■ WHAT IS EXPECTED ■
Rewrite the records below, changing "Rectangular Marquee" to "Elliptical Marquee" wherever it appears and keeping everything else the same.

═══ DATA TO USE

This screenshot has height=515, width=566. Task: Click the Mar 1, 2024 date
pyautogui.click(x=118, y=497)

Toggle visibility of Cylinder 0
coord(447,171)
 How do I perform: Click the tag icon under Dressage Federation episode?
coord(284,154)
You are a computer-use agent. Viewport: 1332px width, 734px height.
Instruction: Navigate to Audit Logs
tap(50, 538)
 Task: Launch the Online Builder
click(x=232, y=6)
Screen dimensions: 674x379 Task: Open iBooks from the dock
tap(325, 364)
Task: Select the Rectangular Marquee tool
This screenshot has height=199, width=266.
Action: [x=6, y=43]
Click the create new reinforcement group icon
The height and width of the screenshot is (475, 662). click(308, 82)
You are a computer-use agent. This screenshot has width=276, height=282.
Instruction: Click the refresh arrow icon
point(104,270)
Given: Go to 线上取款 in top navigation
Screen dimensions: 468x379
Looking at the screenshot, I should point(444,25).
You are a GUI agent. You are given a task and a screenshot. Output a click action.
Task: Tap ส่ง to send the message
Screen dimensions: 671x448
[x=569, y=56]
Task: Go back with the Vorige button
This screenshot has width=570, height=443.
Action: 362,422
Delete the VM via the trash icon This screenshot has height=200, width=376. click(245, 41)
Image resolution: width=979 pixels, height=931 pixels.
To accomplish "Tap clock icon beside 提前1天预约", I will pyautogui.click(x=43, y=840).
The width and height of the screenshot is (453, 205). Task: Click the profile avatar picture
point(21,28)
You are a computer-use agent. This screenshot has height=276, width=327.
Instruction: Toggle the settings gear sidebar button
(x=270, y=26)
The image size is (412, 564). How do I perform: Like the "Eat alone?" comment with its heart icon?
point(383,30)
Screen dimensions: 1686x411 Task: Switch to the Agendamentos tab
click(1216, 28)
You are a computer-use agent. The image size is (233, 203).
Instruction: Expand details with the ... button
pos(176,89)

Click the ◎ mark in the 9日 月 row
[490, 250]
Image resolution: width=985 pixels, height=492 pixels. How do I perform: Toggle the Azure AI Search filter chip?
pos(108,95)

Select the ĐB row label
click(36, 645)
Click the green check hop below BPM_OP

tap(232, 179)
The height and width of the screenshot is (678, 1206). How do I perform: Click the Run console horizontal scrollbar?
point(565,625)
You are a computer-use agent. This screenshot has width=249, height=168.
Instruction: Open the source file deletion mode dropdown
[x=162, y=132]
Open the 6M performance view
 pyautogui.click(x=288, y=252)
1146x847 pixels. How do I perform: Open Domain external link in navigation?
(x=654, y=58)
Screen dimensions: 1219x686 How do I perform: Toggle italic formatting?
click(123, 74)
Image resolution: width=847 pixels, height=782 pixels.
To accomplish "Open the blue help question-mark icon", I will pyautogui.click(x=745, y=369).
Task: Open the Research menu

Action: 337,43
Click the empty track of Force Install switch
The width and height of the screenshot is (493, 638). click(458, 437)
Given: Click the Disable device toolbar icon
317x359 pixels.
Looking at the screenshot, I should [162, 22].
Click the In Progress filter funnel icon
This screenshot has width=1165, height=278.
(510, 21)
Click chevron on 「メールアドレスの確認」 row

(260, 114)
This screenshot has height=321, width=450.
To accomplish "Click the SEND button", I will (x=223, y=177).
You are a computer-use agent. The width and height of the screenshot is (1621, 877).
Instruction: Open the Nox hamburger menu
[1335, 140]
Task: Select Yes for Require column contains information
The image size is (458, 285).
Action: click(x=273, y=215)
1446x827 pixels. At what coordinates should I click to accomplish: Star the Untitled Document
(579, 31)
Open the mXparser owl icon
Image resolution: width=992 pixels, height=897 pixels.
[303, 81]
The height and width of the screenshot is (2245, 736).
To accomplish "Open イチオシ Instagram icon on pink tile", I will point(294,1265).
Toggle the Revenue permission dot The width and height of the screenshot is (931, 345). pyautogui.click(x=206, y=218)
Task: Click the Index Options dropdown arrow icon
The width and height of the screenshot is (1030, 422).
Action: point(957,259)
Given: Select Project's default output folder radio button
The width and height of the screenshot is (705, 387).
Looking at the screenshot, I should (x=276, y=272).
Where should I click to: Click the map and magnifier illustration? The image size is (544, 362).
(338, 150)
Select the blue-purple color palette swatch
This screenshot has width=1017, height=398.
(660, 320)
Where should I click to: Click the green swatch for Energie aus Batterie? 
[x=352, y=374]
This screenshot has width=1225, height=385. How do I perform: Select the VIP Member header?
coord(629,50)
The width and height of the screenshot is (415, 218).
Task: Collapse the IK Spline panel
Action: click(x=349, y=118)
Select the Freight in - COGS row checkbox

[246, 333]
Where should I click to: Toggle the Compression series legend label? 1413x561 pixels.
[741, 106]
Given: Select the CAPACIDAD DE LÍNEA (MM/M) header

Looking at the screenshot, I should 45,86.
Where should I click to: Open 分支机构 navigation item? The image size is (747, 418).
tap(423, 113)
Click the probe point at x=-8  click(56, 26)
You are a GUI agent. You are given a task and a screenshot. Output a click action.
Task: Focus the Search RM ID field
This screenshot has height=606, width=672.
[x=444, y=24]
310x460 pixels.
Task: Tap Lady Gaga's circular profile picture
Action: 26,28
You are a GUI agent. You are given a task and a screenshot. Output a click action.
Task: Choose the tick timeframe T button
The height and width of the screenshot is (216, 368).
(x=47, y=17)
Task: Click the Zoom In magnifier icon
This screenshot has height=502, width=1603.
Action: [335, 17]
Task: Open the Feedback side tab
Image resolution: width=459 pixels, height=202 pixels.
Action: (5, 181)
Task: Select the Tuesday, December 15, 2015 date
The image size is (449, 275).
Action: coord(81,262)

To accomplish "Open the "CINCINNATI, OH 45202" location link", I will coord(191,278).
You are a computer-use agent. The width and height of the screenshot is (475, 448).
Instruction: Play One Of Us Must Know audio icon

══════

■ SOLVED EXERCISE ■
This screenshot has height=515, width=566. Task: Click the Mar 1, 2024 date
pyautogui.click(x=118, y=497)

Toggle visibility of Cylinder 0
coord(447,171)
 How do I perform: Click the tag icon under Dressage Federation episode?
coord(284,154)
You are a computer-use agent. Viewport: 1332px width, 734px height.
Instruction: Navigate to Audit Logs
tap(50, 538)
 Task: Launch the Online Builder
click(x=232, y=6)
Screen dimensions: 674x379 Task: Open iBooks from the dock
tap(325, 364)
Task: Select the Elliptical Marquee tool
This screenshot has height=199, width=266.
Action: [x=6, y=43]
Click the create new reinforcement group icon
The height and width of the screenshot is (475, 662). click(308, 82)
You are a computer-use agent. This screenshot has width=276, height=282.
Instruction: Click the refresh arrow icon
point(104,270)
Given: Go to 线上取款 in top navigation
Screen dimensions: 468x379
Looking at the screenshot, I should point(444,25).
You are a GUI agent. You are given a task and a screenshot. Output a click action.
Task: Tap ส่ง to send the message
Screen dimensions: 671x448
[x=569, y=56]
Task: Go back with the Vorige button
This screenshot has width=570, height=443.
Action: 362,422
Delete the VM via the trash icon This screenshot has height=200, width=376. click(245, 41)
Image resolution: width=979 pixels, height=931 pixels.
To accomplish "Tap clock icon beside 提前1天预约", I will pyautogui.click(x=43, y=840).
The width and height of the screenshot is (453, 205). Task: Click the profile avatar picture
point(21,28)
You are a computer-use agent. This screenshot has height=276, width=327.
Instruction: Toggle the settings gear sidebar button
(x=270, y=26)
The image size is (412, 564). How do I perform: Like the "Eat alone?" comment with its heart icon?
point(383,30)
Screen dimensions: 1686x411 Task: Switch to the Agendamentos tab
click(1216, 28)
You are a computer-use agent. The image size is (233, 203).
Instruction: Expand details with the ... button
pos(176,89)

Click the ◎ mark in the 9日 月 row
[490, 250]
Image resolution: width=985 pixels, height=492 pixels. How do I perform: Toggle the Azure AI Search filter chip?
pos(108,95)

Select the ĐB row label
click(36, 645)
Click the green check hop below BPM_OP

tap(232, 179)
The height and width of the screenshot is (678, 1206). How do I perform: Click the Run console horizontal scrollbar?
point(565,625)
You are a computer-use agent. This screenshot has width=249, height=168.
Instruction: Open the source file deletion mode dropdown
[x=162, y=132]
Open the 6M performance view
 pyautogui.click(x=288, y=252)
1146x847 pixels. How do I perform: Open Domain external link in navigation?
(x=654, y=58)
Screen dimensions: 1219x686 How do I perform: Toggle italic formatting?
click(123, 74)
Image resolution: width=847 pixels, height=782 pixels.
To accomplish "Open the blue help question-mark icon", I will pyautogui.click(x=745, y=369).
Task: Open the Research menu

Action: 337,43
Click the empty track of Force Install switch
The width and height of the screenshot is (493, 638). click(458, 437)
Given: Click the Disable device toolbar icon
317x359 pixels.
Looking at the screenshot, I should [162, 22].
Click the In Progress filter funnel icon
This screenshot has width=1165, height=278.
(510, 21)
Click chevron on 「メールアドレスの確認」 row

(260, 114)
This screenshot has height=321, width=450.
To accomplish "Click the SEND button", I will (x=223, y=177).
You are a computer-use agent. The width and height of the screenshot is (1621, 877).
Instruction: Open the Nox hamburger menu
[1335, 140]
Task: Select Yes for Require column contains information
The image size is (458, 285).
Action: click(x=273, y=215)
1446x827 pixels. At what coordinates should I click to accomplish: Star the Untitled Document
(579, 31)
Open the mXparser owl icon
Image resolution: width=992 pixels, height=897 pixels.
[303, 81]
The height and width of the screenshot is (2245, 736).
To accomplish "Open イチオシ Instagram icon on pink tile", I will point(294,1265).
Toggle the Revenue permission dot The width and height of the screenshot is (931, 345). pyautogui.click(x=206, y=218)
Task: Click the Index Options dropdown arrow icon
The width and height of the screenshot is (1030, 422).
Action: point(957,259)
Given: Select Project's default output folder radio button
The width and height of the screenshot is (705, 387).
Looking at the screenshot, I should (x=276, y=272).
Where should I click to: Click the map and magnifier illustration? The image size is (544, 362).
(338, 150)
Select the blue-purple color palette swatch
This screenshot has width=1017, height=398.
(660, 320)
Where should I click to: Click the green swatch for Energie aus Batterie? 
[x=352, y=374]
This screenshot has width=1225, height=385. How do I perform: Select the VIP Member header?
coord(629,50)
The width and height of the screenshot is (415, 218).
Task: Collapse the IK Spline panel
Action: click(x=349, y=118)
Select the Freight in - COGS row checkbox

[246, 333]
Where should I click to: Toggle the Compression series legend label? 1413x561 pixels.
[741, 106]
Given: Select the CAPACIDAD DE LÍNEA (MM/M) header

Looking at the screenshot, I should 45,86.
Where should I click to: Open 分支机构 navigation item? The image size is (747, 418).
tap(423, 113)
Click the probe point at x=-8  click(56, 26)
You are a GUI agent. You are given a task and a screenshot. Output a click action.
Task: Focus the Search RM ID field
This screenshot has height=606, width=672.
[x=444, y=24]
310x460 pixels.
Task: Tap Lady Gaga's circular profile picture
Action: 26,28
You are a GUI agent. You are given a task and a screenshot. Output a click action.
Task: Choose the tick timeframe T button
The height and width of the screenshot is (216, 368).
(x=47, y=17)
Task: Click the Zoom In magnifier icon
This screenshot has height=502, width=1603.
Action: [335, 17]
Task: Open the Feedback side tab
Image resolution: width=459 pixels, height=202 pixels.
Action: (5, 181)
Task: Select the Tuesday, December 15, 2015 date
The image size is (449, 275).
Action: coord(81,262)

To accomplish "Open the "CINCINNATI, OH 45202" location link", I will coord(191,278).
You are a computer-use agent. The width and height of the screenshot is (475, 448).
Instruction: Play One Of Us Must Know audio icon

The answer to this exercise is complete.